START DOCUMENT PASSAGE

In the third sign of the Apocalypse (Paul Ryan was the first, Frankenstorm second), PepsiCo.'s Frito-Lay has come out with a new caffeinated version of Cracker Jack called Cracker Jack'D.

We'll give that a moment to sink in.

The new Cracker Jack'D Power Bites (Cocoa Java or Vanilla Mocha) flavor contains as much caffeine in each 2-ounce serving as a cup of coffee — 70 milligrams, the FDA limit for a 12-ounce serving of cola. That could mean kids could get an overdose of caffeine if they consume more than one serving at a time (highly likely), warns the Center for Science in the Public Interest, a nonprofit nutrition activist group based in Washington, D.C. that is going absolutely apeshit.

“Whether or not they are advertised directly to children, it is certain that young children will consume Cracker Jack'D … and sometimes consume it to excess,” CSPI Executive Director Michael F. Jacobson wrote executives at Frito-Lay and parent company PepsiCo.

Frito-Lay is obviously just glomming onto the latest disturbing food trend, which includes caffeinated jelly beans, sunflower seeds, beef jerky, and instant oatmeal. We guess sugar, corn syrup and molasses just aren't enough to get kids “jack'd” anymore.

The American Academy of Pediatrics has taken a strong position against energy drinks and other caffeine additives in products. In a 2011 position statement, the group noted that caffeine “has been linked to a number of harmful health effects in children, including effects on the developing neurologic and cardiovascular systems.”

An excessive amount of caffeine can cause heart palipitations, increased blood pressure, nausea, dizziness and insomnia — and kids may be particularly sensitive to the chemical's effects.

Frito-Lay spokesperson Chris Kuechenmeister pointed out in an emailed statement to Boston.com that the new Cracker Jack'D Power Bites line has “two flavors that will contain coffee, a natural source of caffeine.”

(It would be a problem if the traditional Cracker Jack slogan — “The more you eat, the more you want” — applied to Cracker Jack'D. The new version's slogan: “Snacks with impact.”)

END DOCUMENT PASSAGE

(YOUR ASSIGNMENT):
Resume the article on caffeinated Cracker Jack'D, picking up after its last sentence. The records that follow have no connection to the article.

START DATA FOR ANALYSIS

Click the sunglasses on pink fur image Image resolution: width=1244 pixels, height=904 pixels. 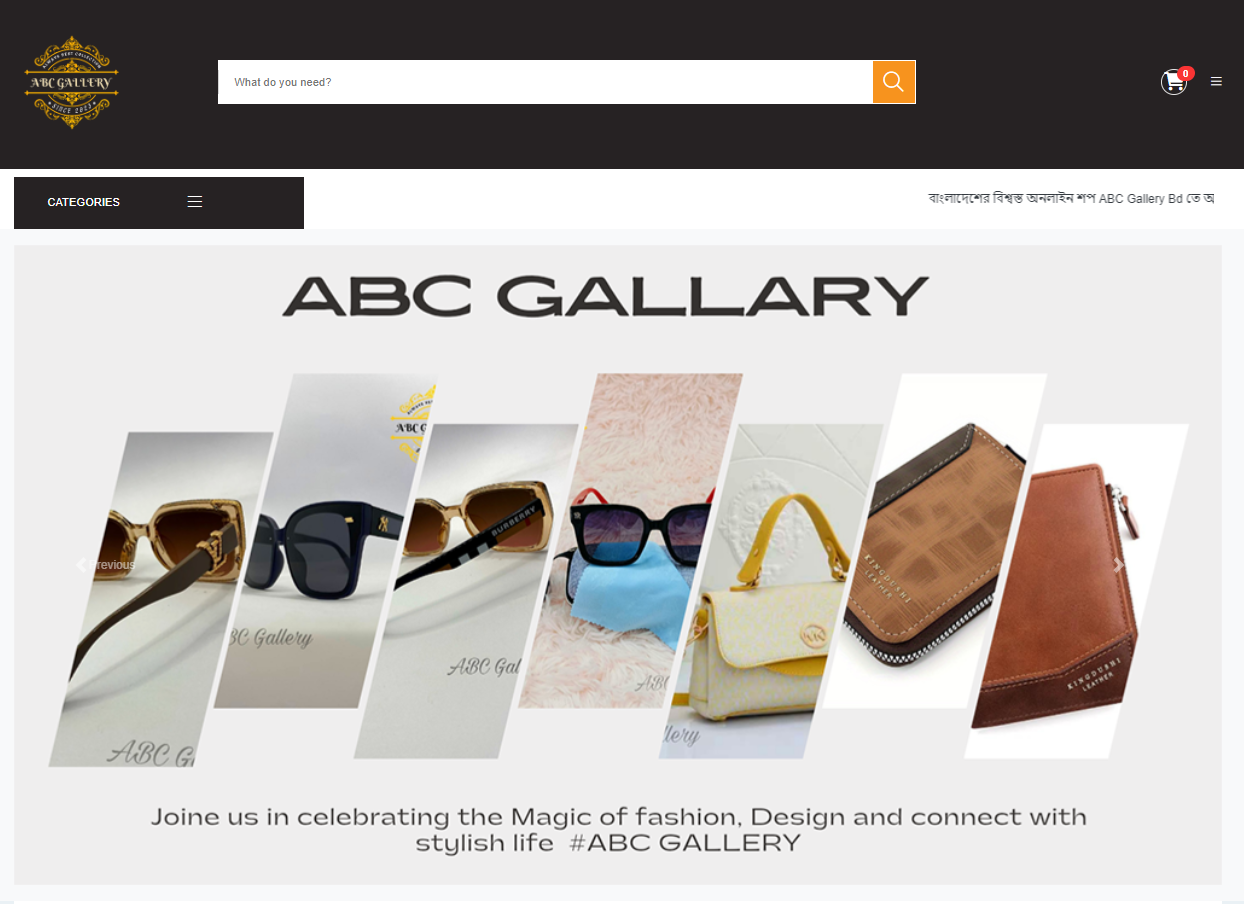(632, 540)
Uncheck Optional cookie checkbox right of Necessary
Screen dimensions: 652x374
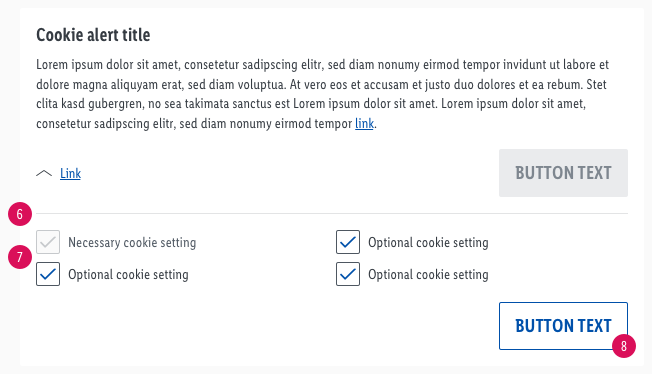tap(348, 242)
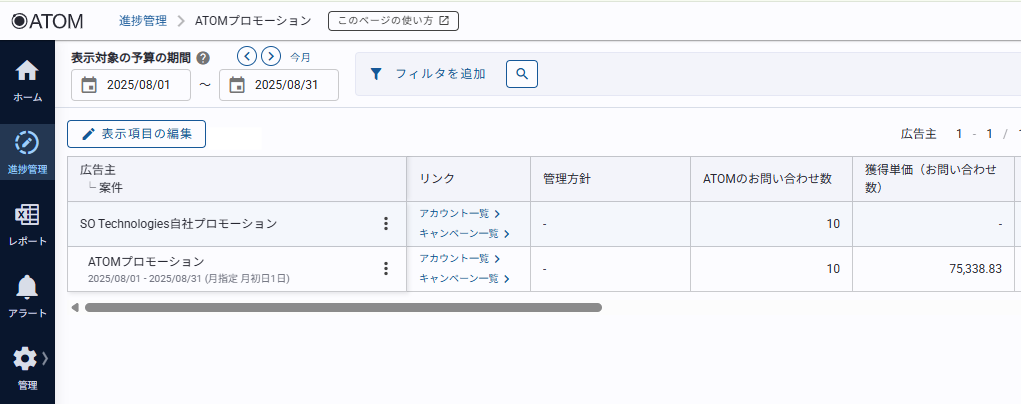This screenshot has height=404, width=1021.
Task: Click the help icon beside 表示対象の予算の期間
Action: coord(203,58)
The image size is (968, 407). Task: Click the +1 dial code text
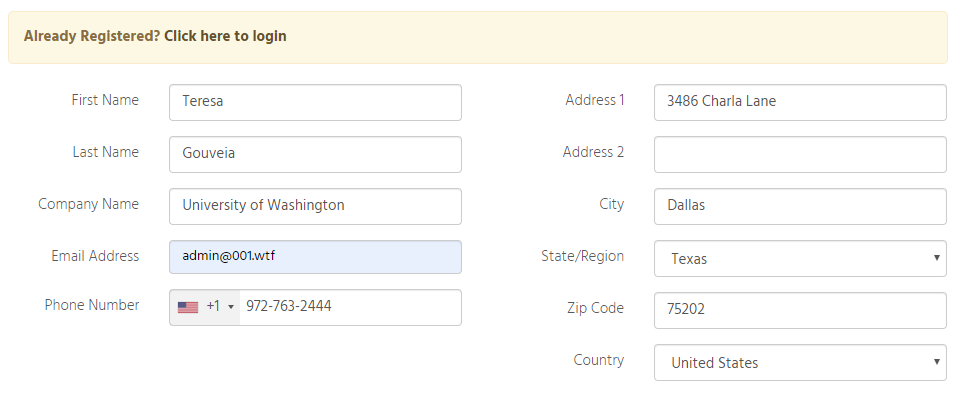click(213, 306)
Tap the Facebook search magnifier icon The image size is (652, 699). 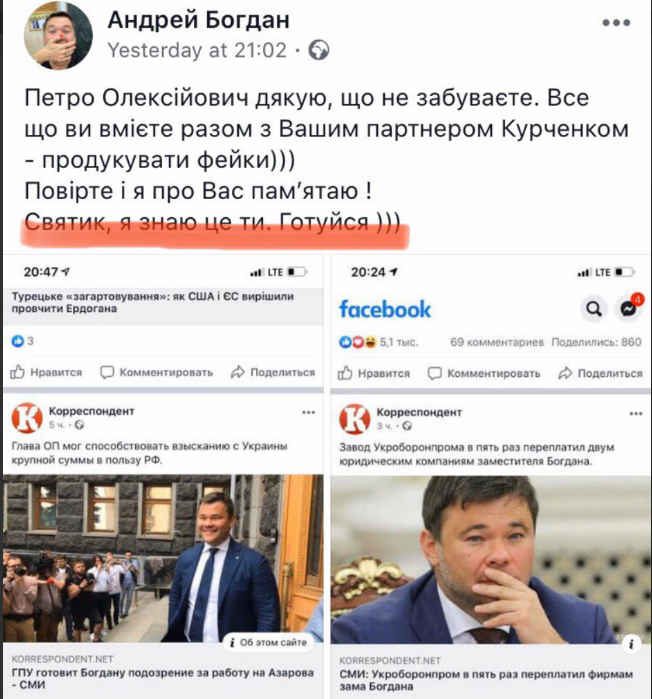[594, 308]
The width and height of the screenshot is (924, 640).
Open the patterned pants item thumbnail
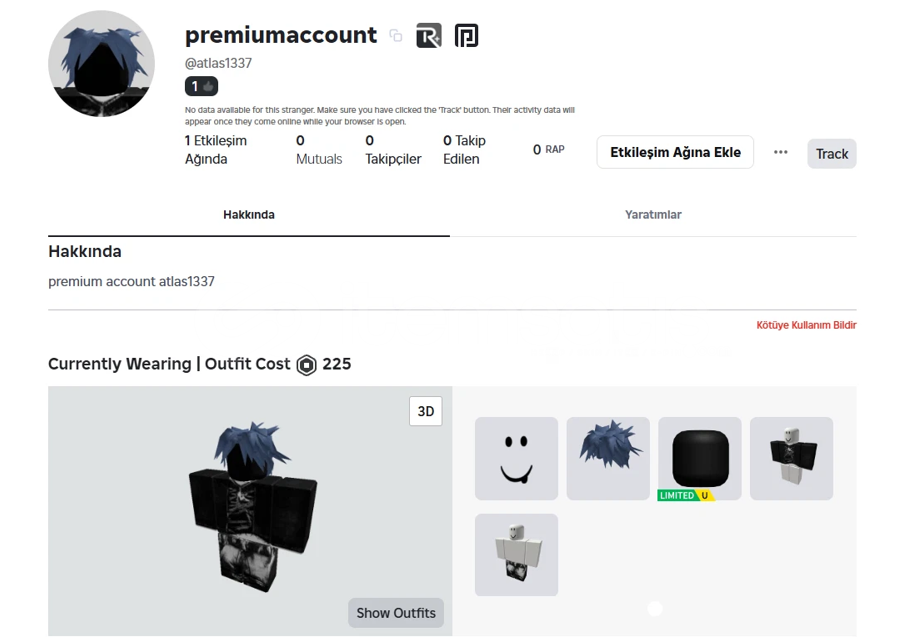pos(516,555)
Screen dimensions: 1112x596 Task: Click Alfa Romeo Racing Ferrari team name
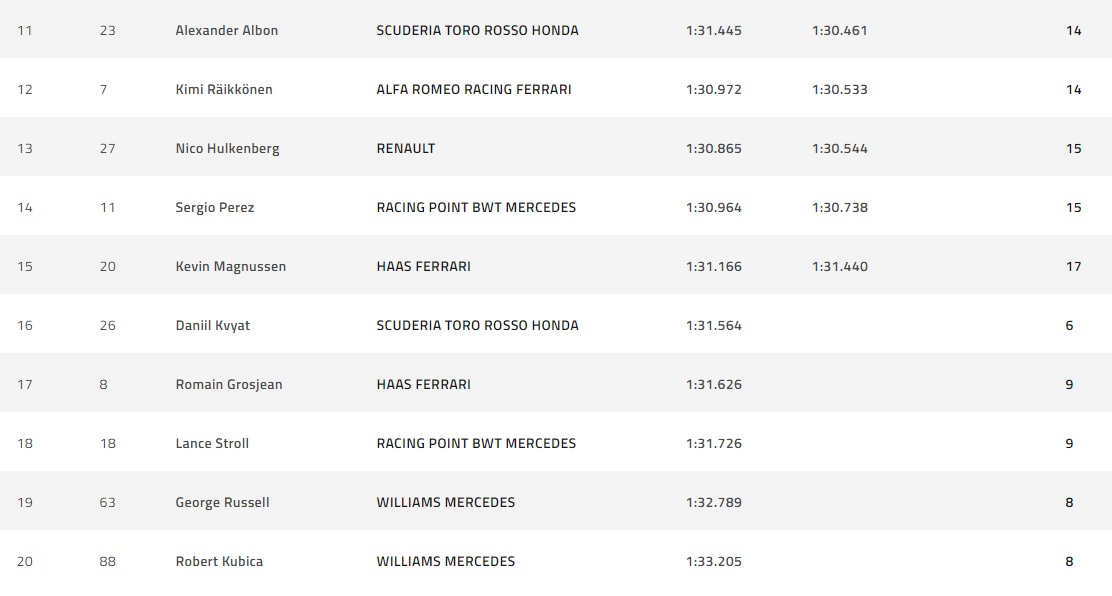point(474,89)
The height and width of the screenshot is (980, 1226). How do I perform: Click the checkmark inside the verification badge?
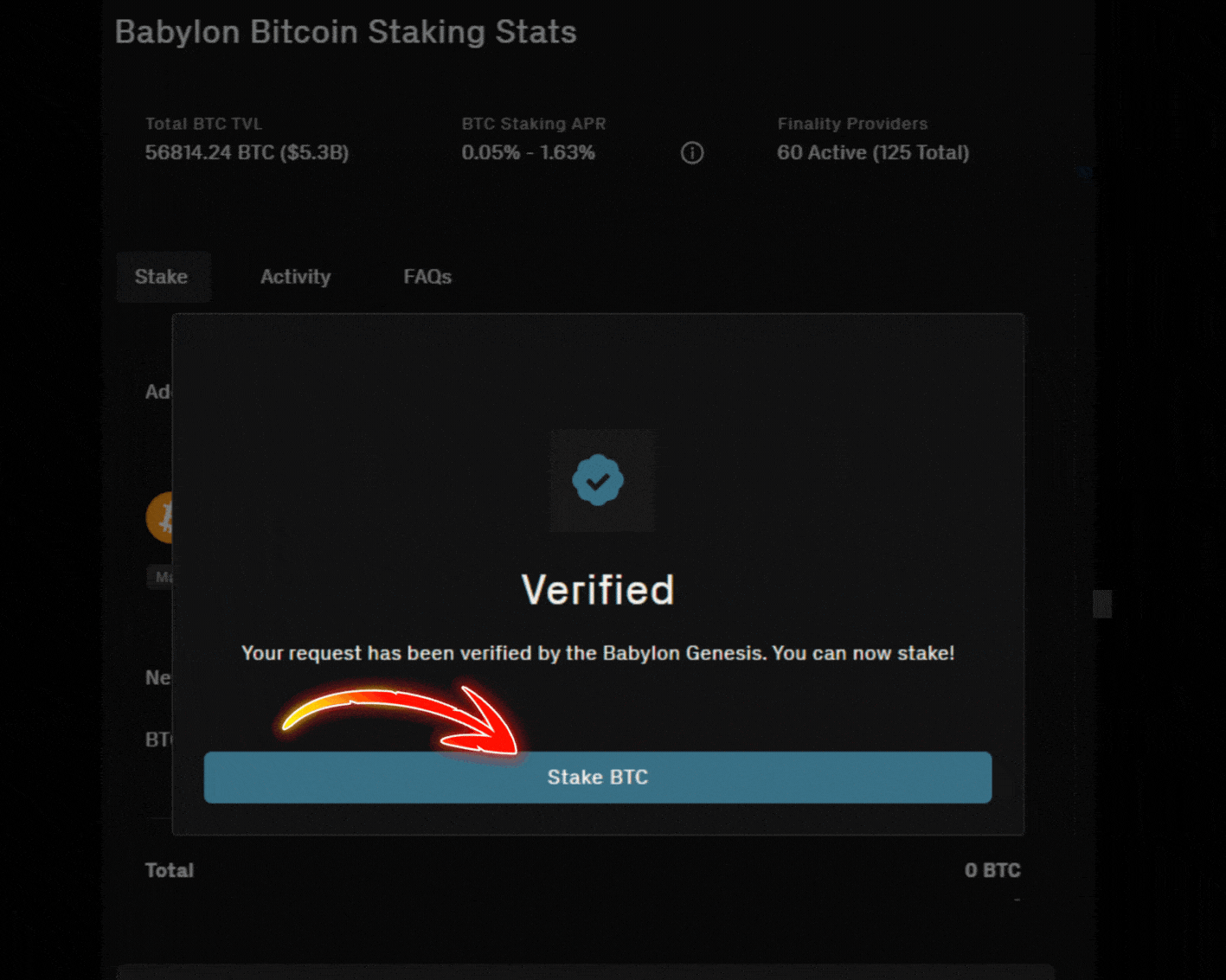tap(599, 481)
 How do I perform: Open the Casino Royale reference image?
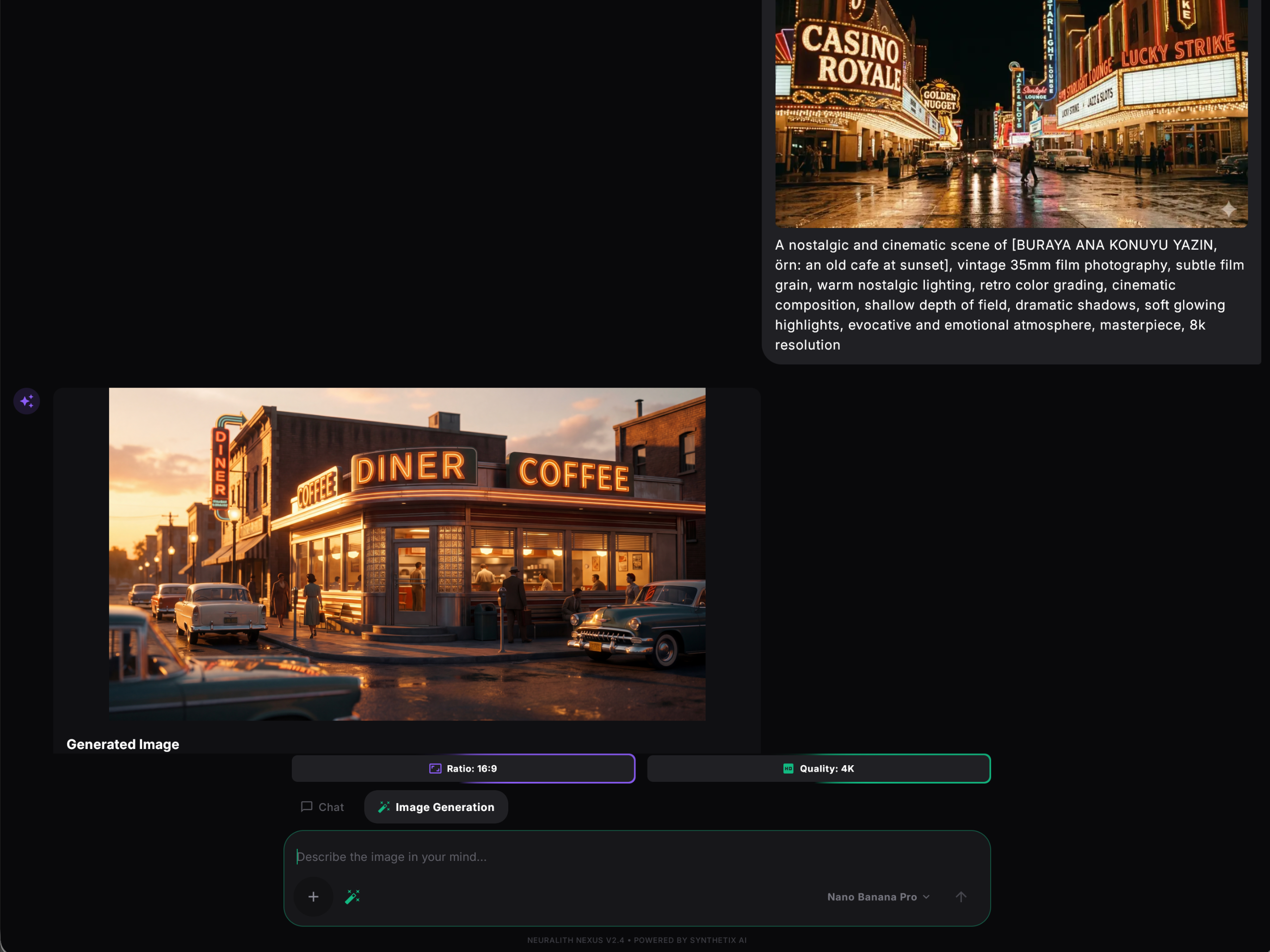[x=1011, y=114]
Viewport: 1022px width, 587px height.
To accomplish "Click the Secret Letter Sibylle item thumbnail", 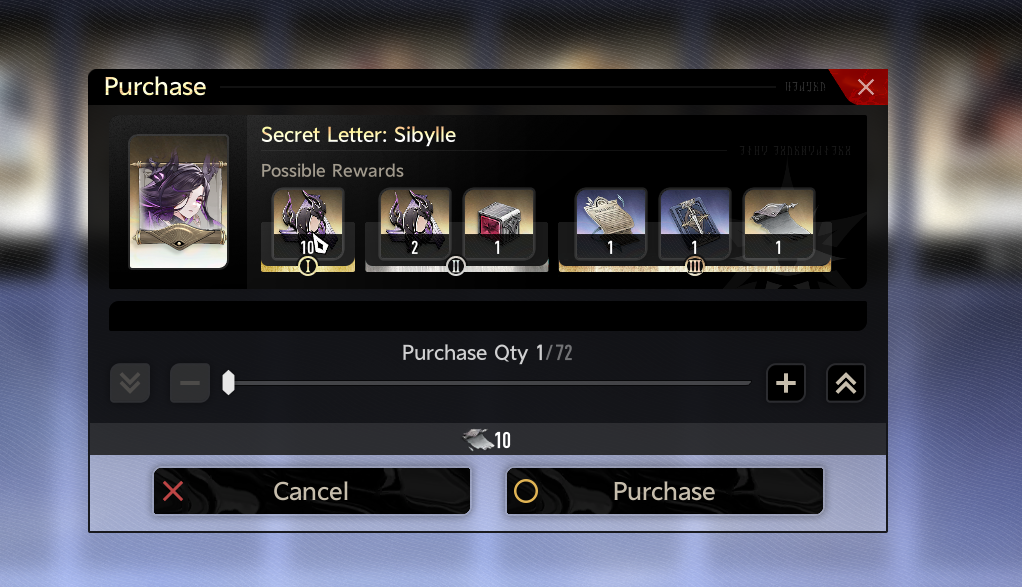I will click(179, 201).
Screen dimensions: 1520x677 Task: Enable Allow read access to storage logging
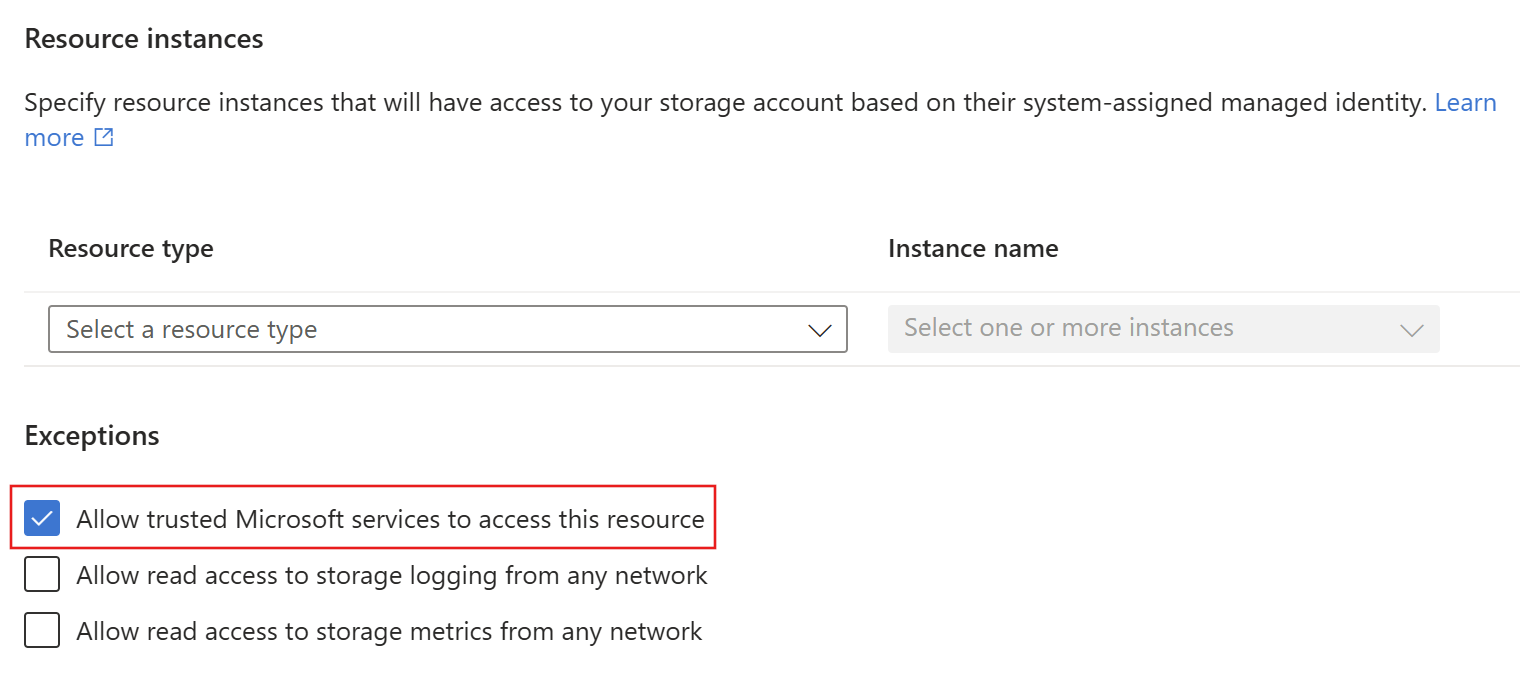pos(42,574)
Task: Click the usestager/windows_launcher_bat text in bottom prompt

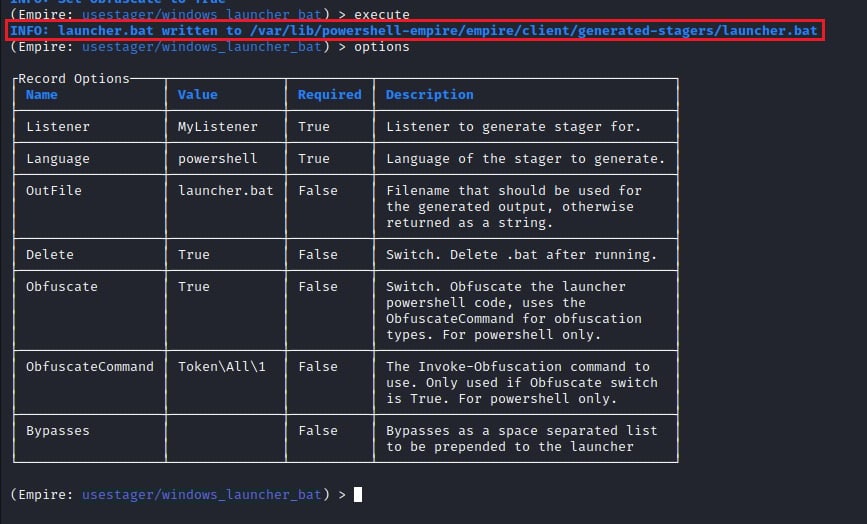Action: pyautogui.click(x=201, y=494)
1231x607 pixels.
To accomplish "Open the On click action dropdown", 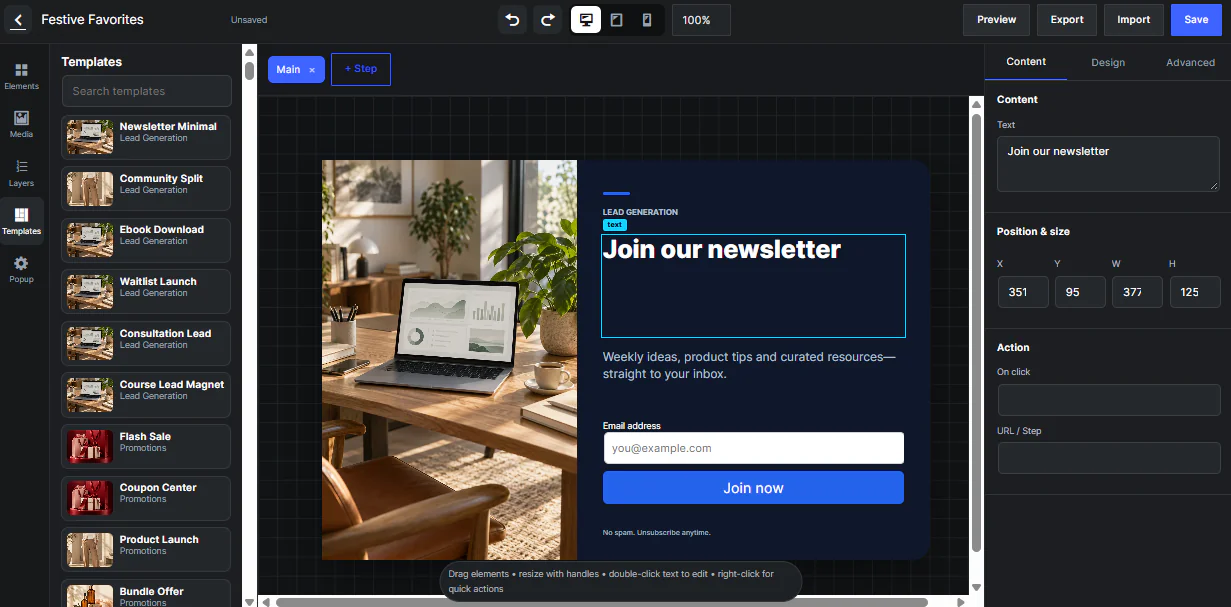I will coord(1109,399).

END DATA FOR ANALYSIS

(OUTPUT FOR THIS EXERCISE):
“Cracker Jack'D is a product line specifically developed for adult consumers and will not be marketed to children,” Kuechenmeister wrote. “The package design and appearance are wholly different from Cracker Jack to ensure there is no confusion among consumers.”

Actually, the black-boxed snack features the grandapa-era brand's iconic mascots little boy Sailor Jack and his dog Bingo, admittedly looking a little saucier than usual. Other Jack'd flavors include Salted Caramel Kickin' Back Clusters, Cheddar BBQ Hearty Mix, PB & Chocolate Hearty Mix, Spicy Pizzeria Intense Mix and Cool Java Power Bites. Yeah, clearly not marketed to kids. Or at least not just kids. Way to take a cute, wholesome American snack and turn it into a 7-11 stoner food, Frito-Lay.

Cracker Jack'D is not yet mentioned on Frito-Lay's website, which proudly proclaims on its homepage: “Straight talk on snacking. There's more than just fun in our snacks,” and then tries to convince you that its products, which include the trifecta of Cheetos, Doritos and Fritos as well as Lay's, Ruffles and Matador Beef Jerky, are good for you.

However, Jack'D already has a Facebook fan page, featuring such comments as: “This is bullshit. Disgusting,” “Are you kidding me?,” “Terrible idea. Is this real?,” “What's next? Meth & M's?” and “I can't wait to get JACK'D!”

You can pre-order online from Nationwide Candy, which will be sending out the first shipments after December 22. Six bags of 2-ounce packages go for $11.22.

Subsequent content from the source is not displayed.